▶ _Your goal_
Copy the article below about Ugandan migrant workers in Saudi Arabia word for word, in full.

▶ _Document excerpt_

§ §

Article by Mr. Kayonde Abdallah, President – MIGRANT WORKERS’ VOICE ORGANIZATION. The diplomatic codes under the Ministry of Foreign Affairs doing the best to defend possible self-interests in the name of the country they represent, including economic sanctions, economic statecraft, foreign assistance, trade policy, oil and gold deals armed force, deterrence, arms control, peacekeeping, intelligence and covert actions.

Don’t expect Hon. Min. Henry Okello Oryem, the State Minister for Foreign Affairs to remember rights of national migrant workers especially in the gulf region or not to contradict himself in defending national interests of which migrant workers exportation is one. Call it labour export business. No wonder the continued suffering of Ugandan migrant workers in Saudi Arabia, the minister comes out bluntly to expose his country’s compromise in the suffering of its nationals there and fail to protect them even though they cannot avoid the business.
The minister wants to assert that the there is nothing wrong with Uganda labour employment regime, and he makes it worse when he disclaimed government not having a responsibility of protection of its nationals abroad by the embassies and missions abroad.
The minister exposed his bones when he seriously detached government from the deployment of Ugandans to Saudi Arabia through its duly licensed recruitment agencies with a full regulation in which it uses to yield the enormous returns, and the most popular one being 30 dollars cut per head sold in job orders – cleared by ministry of gender, labour and social development.

§ §

▶ _Information shown_
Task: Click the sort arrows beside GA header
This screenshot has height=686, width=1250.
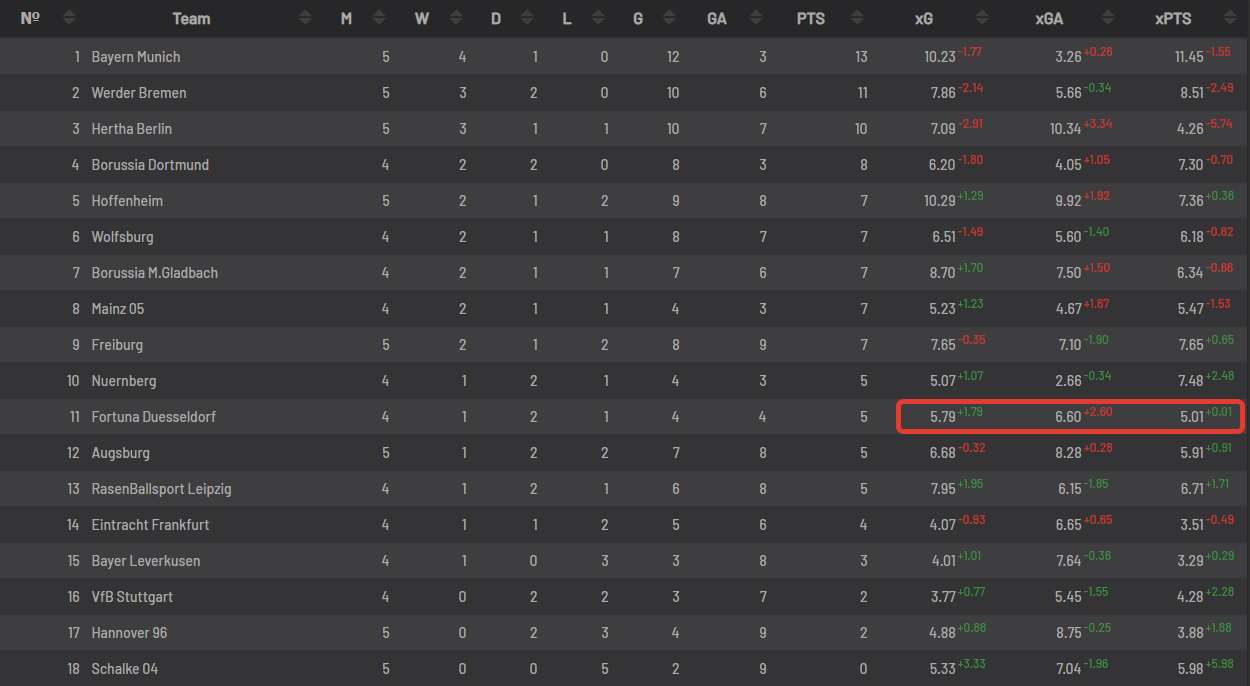Action: click(x=757, y=18)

§ §

▶ _Worked answer_
Article by Mr. Kayonde Abdallah, President – MIGRANT WORKERS’ VOICE ORGANIZATION. The diplomatic codes under the Ministry of Foreign Affairs doing the best to defend possible self-interests in the name of the country they represent, including economic sanctions, economic statecraft, foreign assistance, trade policy, oil and gold deals armed force, deterrence, arms control, peacekeeping, intelligence and covert actions.

Don’t expect Hon. Min. Henry Okello Oryem, the State Minister for Foreign Affairs to remember rights of national migrant workers especially in the gulf region or not to contradict himself in defending national interests of which migrant workers exportation is one. Call it labour export business. No wonder the continued suffering of Ugandan migrant workers in Saudi Arabia, the minister comes out bluntly to expose his country’s compromise in the suffering of its nationals there and fail to protect them even though they cannot avoid the business.
The minister wants to assert that the there is nothing wrong with Uganda labour employment regime, and he makes it worse when he disclaimed government not having a responsibility of protection of its nationals abroad by the embassies and missions abroad.
The minister exposed his bones when he seriously detached government from the deployment of Ugandans to Saudi Arabia through its duly licensed recruitment agencies with a full regulation in which it uses to yield the enormous returns, and the most popular one being 30 dollars cut per head sold in job orders – cleared by ministry of gender, labour and social development.